Week 1 Introduction
Week 2 First Encounting with Data
Week 3 Understanding Variability
Week 4 Probability and Sampling Distribution
Week 5 Hypothesis Testing (of means)
Week 6 Comparison of Means for Two Groups
Week 7 Building Scales, Validity, and Reliability Test
Week 8 Exploratory Factor Analysis
Week 9 Comparison of Means for More Than Two Groups
Week 10 Association of Continuous Variables --- Correlation
Week 11 Regression Analysis
Week 12 Hierarchical Linear Regression
Week 13 Interactions
Week 14 Association of Catergorical Variables
Week 15 Final Paper Presentation
Week 16 彈性授課 (term paper consulting)
Week 17 彈性授課 (term paper revision)
Week 18 彈性授課 (term paper submision)
Here is a list of what I expect everyone to achieve in the class. Please be reminded that these requirements are necessary conditions for passing the class; i.e., you are not supposed to miss ANY part of the requirements.
(1) Class attendance and participation (10%):
Although attendance seems to be a very basic requirement, I found some people have problem fulfilling it. As a result, please be reminded that I will pay special attention to attendance and punctuality. Students who missed the class twice will be downgraded 3 points (missing 3 times will result in a 6-point downgrade, etc.). I will also grade your participation in class. It is not enough that you just come to class. You are expected to finish the readings before class and actively discuss the readings or methodological problems.
(2) Assignments (30%)
I will give take-home assignments for practice, which should be printed out and turned in to the instructor in the next class. Late assignments will NOT be accepted.
(3) Literature presentation (10%)
Starting from Week 6, participants of this class are required to select a weekly topic and find one study using that particular statistical approach. Please explain to the class how the statistical method is used in the paper. The presentation is scheduled at the end of the class for about 10 minutes.
(4) Research ideas and drafts (15%)
In order to help you finish your term paper on time, I will ask you to propose a research idea and turn in segments of your paper at different points of time. In particular, the method section is due on Week 13 and the result section on Week 15.
(6) Individual research project (30%)/presentation (5%)
Finally, what you have learned in the class will culminate a FULL research paper of your interest, which should be based on quantitative analysis. Specifically, this will include outlining a problem, translating the problem into research questions and testable hypotheses, developing measures, and providing an analytic answer. Feel free to provide appendices or additional materials to justify your analytic choices or show competing analytic approaches. In order to produce high-quality papers, the data collected by the Taiwan Communication Surveys are recommended. Therefore, the final paper will pretty much be involving secondary data analysis.

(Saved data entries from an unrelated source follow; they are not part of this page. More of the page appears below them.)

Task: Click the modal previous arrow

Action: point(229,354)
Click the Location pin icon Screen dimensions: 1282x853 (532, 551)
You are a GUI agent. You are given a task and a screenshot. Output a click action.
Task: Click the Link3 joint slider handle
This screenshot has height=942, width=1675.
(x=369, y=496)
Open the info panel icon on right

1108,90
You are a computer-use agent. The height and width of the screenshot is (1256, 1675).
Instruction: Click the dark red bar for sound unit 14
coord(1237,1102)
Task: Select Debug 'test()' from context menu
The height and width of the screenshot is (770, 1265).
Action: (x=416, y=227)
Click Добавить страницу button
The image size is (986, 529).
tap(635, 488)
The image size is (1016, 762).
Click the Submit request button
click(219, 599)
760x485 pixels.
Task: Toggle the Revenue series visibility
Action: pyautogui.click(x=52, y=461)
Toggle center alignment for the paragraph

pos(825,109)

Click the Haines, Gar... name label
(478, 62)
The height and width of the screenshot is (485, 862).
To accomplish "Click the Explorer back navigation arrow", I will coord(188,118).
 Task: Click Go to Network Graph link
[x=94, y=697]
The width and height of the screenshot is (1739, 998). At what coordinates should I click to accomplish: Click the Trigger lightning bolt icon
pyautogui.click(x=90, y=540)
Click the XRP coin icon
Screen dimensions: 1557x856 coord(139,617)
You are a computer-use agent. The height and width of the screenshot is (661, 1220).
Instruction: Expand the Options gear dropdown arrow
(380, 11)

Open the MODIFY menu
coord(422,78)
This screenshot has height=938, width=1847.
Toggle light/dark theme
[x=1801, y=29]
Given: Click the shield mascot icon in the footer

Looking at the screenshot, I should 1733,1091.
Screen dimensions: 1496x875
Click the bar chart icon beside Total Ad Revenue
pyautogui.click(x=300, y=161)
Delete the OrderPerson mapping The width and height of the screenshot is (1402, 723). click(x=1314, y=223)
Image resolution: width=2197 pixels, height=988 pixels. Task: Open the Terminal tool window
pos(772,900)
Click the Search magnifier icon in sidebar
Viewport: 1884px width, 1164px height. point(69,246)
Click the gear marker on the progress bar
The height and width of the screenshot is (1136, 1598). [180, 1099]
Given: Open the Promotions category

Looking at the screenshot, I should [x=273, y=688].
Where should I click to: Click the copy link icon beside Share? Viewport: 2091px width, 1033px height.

All written assignments in this class should be formatted using 12-point font (Arial, Helvetica, or Times New Roman) and double line spacing, and follow APA style (6th version). Please also make sure that all of your assignments live up to minimal professional standards, i.e., are stapled, have cover pages, page numbers, etc.
In addition, each seminar participant is expected to present his or her research paper to the course, including a longer discussion of the methodological and statistical challenges you encountered in your study. Each paper will also be discussed by another participant, similar to a conference presentation. For the presenters, this means that they should share their papers with their discussant at least 48 hours before the presentation. The discussants, in turn, are expected to provide informed and critical feedback. Like all academic discourse, this feedback should be based on evidence and information rather than normative views and opinions.
The final paper is due at 5pm on June 21, 2017. Please upload your paper to our class Web site. Late paper will not be accepted.